The problem arises when certain interpretations get standardized. Fate knocking on the door in Beethoven's 5th, a ray of sunshine in Mozart's 20th Piano Concerto, raindrops in Chopin's "Raindrop" Prelude. Who came up with these interpretation? Probably not the composers. It's my opinion that we should stay away from such interpretations and let our own subjective minds think for themselves.

Program music is a different kettle of fish. I will always think of skeletons in the last minutes of Berlioz's Symphonie Fantastique, an Ox in Mussorgsky's Bidlo, various weather conditions in Vivaldi's Seasons. Somehow these images are burned into the music as they were the preliminary inspiration for the composer. That's the case for me anyway.


----------



## blomster (Feb 2, 2011)

You simply point out the key, analysis and interpretation are completely different things.

I think that analysis can only work out the harmonic progression and musical form, which are only some elements of music as a whole. It can't give one an idea of, say, the timbre of sound, which the chemistry can only be revealed when the music is actually played.

I think somehow the standardized interpretations are the result of a commonly-shared experience, which there's a part where most people's experience overlaps. Like to use Debussy's La Mer again, one can find it difficult to relate it to, say, something like Ranz des Vaches. The direction of our imagination is somehow still confined by our senses.

But I agree that we should break some standardized interpreations as our experience may not be only from our daily life, but from the general comments, i.e. we feel so as we are told by the others. In such cases we should free ourselves away from them and work out our own interpretation, our own feelings towards the music.


----------



## Edward Elgar (Mar 22, 2006)

Interesting that music analysis is mostly all about pitch. This is a possible reason why people have an animosity against contemporary music. My reasoning is that in a lot of contemporary music, pitch is a secondary parameter and texture is a primary parameter. Pitch just doesn't have the importance it once had for 1000 years.


----------



## superhorn (Mar 23, 2010)

I don't know if you can read music, but if you can this can be a great help in understanding classical works. If you can't,it's not very difficul tto learn how, and there are some excellent books which can teach you how to which you can google.
Once you learn how to and gain more experience listening and following, you should be able to read scores. This can be very illuminating. Start with the simpler works first, and 
you'll be able to graduate to the more complex ones.
Scores are easily obtainable throgh the internet or at some music stores.
Dover scores are an excellent and economic way of getting them. Also,some public libraries have collections of sheet music. Check yours.


----------



## Hazel (Oct 23, 2010)

superhorn said:


> I don't know if you can read music, but if you can this can be a great help in understanding classical works. If you can't,it's not very difficul tto learn how, and there are some excellent books which can teach you how to which you can google.
> Once you learn how to and gain more experience listening and following, you should be able to read scores. This can be very illuminating. Start with the simpler works first, and
> you'll be able to graduate to the more complex ones.
> Scores are easily obtainable throgh the internet or at some music stores.
> Dover scores are an excellent and economic way of getting them. Also,some public libraries have collections of sheet music. Check yours.

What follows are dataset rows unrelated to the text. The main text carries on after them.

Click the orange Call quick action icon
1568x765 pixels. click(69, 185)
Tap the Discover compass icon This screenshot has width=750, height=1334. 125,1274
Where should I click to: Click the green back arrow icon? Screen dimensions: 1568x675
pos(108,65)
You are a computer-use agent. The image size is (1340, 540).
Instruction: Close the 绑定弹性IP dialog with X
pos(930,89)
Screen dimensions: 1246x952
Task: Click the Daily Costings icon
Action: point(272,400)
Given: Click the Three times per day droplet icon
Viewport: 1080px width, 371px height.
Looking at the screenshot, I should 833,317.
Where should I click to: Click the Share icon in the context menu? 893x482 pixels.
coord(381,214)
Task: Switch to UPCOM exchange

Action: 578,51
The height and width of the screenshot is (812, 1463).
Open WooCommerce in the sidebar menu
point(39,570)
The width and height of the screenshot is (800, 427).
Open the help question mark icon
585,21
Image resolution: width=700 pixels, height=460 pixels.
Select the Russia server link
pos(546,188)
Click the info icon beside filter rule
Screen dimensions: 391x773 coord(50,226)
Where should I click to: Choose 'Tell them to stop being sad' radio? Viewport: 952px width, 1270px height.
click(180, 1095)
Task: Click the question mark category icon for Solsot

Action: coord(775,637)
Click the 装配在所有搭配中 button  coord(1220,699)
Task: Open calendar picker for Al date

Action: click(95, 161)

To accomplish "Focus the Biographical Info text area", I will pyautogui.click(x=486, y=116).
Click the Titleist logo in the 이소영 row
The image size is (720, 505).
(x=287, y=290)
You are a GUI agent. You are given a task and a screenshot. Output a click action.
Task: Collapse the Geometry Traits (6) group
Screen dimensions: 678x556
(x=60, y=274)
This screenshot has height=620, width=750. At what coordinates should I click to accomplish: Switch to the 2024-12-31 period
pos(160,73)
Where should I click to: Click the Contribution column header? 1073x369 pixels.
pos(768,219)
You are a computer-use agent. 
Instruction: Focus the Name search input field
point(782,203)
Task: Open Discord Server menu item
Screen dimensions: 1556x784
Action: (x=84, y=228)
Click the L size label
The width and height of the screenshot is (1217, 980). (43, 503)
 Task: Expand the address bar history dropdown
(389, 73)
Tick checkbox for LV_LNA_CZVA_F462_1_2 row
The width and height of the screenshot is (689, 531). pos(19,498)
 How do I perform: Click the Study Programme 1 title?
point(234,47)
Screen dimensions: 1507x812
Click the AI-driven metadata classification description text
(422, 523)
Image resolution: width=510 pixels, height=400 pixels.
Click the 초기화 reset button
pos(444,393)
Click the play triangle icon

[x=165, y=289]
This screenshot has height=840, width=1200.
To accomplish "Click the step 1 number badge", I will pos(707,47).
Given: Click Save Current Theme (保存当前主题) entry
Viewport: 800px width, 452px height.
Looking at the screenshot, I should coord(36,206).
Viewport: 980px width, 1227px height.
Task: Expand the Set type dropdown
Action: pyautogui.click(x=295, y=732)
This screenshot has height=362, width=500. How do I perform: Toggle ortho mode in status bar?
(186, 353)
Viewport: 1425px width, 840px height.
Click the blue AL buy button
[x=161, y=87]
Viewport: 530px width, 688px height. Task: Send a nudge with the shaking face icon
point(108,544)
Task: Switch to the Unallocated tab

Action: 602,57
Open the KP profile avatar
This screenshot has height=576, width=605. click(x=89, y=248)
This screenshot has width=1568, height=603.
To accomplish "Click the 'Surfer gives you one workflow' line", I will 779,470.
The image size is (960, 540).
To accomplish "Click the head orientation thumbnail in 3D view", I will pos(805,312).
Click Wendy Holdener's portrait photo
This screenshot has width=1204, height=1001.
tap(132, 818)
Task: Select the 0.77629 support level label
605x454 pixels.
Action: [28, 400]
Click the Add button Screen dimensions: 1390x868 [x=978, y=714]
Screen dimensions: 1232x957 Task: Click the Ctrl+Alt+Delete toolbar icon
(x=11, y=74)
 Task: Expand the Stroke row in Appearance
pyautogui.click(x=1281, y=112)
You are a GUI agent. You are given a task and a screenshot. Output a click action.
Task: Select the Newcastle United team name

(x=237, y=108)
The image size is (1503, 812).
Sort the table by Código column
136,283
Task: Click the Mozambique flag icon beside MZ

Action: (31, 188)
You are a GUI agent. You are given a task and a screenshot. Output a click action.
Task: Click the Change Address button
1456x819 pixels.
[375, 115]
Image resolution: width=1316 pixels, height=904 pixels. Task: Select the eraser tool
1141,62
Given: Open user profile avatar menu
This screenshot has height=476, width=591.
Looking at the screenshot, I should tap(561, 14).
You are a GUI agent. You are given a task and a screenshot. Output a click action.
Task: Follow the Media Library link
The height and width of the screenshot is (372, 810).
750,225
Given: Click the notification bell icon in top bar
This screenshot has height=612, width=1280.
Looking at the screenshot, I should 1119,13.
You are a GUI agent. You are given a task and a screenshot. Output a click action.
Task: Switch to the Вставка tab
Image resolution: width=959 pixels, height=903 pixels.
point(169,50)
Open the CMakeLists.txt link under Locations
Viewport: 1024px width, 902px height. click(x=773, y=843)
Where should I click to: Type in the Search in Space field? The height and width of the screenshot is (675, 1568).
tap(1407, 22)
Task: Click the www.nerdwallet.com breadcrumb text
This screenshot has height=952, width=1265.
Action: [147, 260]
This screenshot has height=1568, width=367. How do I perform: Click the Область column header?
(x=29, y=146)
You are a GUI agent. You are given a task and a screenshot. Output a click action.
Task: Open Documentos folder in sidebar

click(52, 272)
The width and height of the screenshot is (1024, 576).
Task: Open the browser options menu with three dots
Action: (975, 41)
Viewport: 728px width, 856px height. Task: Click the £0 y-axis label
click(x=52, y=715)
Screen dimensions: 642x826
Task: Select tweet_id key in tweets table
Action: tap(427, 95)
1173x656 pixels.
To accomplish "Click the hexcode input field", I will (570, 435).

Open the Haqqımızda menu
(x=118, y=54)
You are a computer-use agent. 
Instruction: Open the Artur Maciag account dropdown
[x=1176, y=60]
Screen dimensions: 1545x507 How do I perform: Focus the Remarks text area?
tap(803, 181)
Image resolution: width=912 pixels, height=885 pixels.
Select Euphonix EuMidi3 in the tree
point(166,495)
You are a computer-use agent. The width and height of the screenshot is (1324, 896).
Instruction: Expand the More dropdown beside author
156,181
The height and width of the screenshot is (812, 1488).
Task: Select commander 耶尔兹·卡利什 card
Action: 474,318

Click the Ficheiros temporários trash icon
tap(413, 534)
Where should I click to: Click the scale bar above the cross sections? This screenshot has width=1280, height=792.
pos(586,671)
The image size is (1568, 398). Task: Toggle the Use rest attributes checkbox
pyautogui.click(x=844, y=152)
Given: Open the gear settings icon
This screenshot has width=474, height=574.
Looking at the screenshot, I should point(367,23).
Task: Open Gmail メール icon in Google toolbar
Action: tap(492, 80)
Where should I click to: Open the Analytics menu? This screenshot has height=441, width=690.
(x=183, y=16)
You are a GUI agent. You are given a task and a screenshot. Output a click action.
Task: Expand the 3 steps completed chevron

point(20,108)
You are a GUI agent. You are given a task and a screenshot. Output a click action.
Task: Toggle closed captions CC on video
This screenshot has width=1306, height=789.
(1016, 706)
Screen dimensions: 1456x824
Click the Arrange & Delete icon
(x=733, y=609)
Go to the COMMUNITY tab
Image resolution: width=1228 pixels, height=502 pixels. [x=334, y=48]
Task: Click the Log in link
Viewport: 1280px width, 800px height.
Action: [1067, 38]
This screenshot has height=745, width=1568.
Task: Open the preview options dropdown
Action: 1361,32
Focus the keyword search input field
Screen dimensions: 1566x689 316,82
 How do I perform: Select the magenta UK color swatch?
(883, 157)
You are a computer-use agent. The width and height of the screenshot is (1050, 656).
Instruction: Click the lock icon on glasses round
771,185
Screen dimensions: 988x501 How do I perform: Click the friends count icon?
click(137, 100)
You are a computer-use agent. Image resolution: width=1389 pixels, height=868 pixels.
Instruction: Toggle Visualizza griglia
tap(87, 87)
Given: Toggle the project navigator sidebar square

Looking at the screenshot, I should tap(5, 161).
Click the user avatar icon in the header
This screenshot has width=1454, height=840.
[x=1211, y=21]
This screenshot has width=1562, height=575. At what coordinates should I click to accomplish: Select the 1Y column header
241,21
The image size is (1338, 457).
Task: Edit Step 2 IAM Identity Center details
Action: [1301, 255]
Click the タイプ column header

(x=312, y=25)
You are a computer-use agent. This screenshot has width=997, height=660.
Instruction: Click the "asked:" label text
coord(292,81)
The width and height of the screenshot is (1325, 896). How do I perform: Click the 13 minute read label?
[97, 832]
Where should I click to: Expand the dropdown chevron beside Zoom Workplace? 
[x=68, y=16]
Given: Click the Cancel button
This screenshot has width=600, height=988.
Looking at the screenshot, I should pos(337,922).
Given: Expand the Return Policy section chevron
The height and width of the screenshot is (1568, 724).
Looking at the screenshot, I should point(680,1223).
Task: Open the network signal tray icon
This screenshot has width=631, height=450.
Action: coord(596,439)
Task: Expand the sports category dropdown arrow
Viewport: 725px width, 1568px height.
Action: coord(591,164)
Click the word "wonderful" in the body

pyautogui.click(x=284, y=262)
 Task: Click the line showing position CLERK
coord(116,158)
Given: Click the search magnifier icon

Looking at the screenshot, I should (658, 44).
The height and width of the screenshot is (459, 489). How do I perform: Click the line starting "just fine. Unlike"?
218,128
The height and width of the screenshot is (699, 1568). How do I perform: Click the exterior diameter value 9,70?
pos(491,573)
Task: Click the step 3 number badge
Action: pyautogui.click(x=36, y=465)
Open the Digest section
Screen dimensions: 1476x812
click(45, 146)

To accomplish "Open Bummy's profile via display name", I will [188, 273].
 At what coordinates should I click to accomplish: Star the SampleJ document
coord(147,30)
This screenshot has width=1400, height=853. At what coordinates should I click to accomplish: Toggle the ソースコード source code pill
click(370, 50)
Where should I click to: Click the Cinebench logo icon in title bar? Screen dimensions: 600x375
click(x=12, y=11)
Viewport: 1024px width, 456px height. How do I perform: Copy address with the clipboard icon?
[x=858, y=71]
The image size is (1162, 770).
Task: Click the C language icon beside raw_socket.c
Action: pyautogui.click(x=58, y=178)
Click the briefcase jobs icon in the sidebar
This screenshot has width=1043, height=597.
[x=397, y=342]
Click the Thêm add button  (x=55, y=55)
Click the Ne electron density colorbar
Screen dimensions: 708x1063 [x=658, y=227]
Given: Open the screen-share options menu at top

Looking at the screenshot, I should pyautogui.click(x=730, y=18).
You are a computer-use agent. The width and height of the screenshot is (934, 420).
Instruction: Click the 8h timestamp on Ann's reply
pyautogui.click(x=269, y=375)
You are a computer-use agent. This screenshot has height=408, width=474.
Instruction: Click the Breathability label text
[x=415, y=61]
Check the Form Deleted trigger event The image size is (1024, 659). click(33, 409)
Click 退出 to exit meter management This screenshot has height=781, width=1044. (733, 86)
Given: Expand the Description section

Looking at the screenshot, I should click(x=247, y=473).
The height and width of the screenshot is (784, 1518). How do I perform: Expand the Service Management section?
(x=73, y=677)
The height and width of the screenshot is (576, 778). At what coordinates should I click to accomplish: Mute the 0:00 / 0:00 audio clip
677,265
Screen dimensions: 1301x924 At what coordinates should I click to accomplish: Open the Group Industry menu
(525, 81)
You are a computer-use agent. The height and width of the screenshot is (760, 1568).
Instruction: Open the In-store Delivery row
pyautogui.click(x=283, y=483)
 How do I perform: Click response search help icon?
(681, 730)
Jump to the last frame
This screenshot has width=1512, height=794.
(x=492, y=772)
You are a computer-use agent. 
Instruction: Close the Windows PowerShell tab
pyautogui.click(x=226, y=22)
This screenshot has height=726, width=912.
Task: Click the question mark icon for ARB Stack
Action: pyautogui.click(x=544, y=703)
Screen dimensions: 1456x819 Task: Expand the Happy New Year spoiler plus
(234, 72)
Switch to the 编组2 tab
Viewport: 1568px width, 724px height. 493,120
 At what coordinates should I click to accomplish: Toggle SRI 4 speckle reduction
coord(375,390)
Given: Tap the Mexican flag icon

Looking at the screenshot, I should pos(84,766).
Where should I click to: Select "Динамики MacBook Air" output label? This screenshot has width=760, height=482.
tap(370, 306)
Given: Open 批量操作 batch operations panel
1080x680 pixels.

I can read music, yes. One of the few things I can do successsfully - read the score. That is an interesting concept - follow the score as it plays. It sounds like fun. Thank you.


----------



## science (Oct 14, 2010)

As a person who writes fiction, a thing I dream of is a reader finding things in my text that I didn't mean to put there. 

I imagine some composers could feel the same way. 

I think what an artist really wants is close attention. If you listen attentively to the music, the composer (I think) shouldn't really complain if you get something out of it he wasn't aware of putting in.


----------



## Igneous01 (Jan 27, 2011)

I dont think composers intended to be precise with what they wanted to convey in certain music. i mean thats implying that every piece of work has a novel and higher meaning (when alot of times it doesnt or cant be explained by words, it was just written the way the author felt like writing it)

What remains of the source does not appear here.